:: INFORMATION SUPPLIED ::

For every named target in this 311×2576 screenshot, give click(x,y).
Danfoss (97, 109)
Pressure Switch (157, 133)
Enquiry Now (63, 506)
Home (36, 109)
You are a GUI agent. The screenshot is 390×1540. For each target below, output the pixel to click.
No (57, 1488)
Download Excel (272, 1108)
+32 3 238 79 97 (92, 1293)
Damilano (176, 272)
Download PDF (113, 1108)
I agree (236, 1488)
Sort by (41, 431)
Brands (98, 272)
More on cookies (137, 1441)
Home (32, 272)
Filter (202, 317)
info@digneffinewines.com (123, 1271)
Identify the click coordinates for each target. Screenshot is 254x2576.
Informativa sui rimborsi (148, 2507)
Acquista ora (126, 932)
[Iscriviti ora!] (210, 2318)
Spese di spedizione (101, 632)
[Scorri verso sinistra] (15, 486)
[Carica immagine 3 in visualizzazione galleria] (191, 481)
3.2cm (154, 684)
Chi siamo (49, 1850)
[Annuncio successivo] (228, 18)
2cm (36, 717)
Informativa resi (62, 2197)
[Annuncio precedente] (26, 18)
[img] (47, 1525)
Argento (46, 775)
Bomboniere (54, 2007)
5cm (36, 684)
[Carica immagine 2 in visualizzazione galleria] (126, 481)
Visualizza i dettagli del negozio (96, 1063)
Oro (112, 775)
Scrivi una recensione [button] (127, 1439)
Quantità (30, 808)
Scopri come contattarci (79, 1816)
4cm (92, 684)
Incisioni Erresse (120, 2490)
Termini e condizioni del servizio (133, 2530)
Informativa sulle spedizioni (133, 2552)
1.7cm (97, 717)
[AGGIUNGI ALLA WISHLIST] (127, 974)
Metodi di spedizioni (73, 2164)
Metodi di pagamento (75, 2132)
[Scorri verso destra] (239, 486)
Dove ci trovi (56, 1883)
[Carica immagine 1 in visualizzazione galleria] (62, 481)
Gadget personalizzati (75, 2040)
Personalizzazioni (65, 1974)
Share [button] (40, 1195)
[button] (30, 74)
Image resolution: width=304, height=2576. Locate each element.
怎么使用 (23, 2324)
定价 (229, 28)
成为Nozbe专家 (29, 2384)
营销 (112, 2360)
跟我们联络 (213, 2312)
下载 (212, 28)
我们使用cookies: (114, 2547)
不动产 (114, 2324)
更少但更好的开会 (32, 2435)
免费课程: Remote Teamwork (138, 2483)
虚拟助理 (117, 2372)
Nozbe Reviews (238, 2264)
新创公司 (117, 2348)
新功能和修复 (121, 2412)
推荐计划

:::

DIRECTIONS FOR THIS TASK: Your response should contain each line of the listing in which the word "immagine" occurs.

OUTPUT BELOW:
[Carica immagine 3 in visualizzazione galleria] (191, 481)
[Carica immagine 2 in visualizzazione galleria] (126, 481)
[Carica immagine 1 in visualizzazione galleria] (62, 481)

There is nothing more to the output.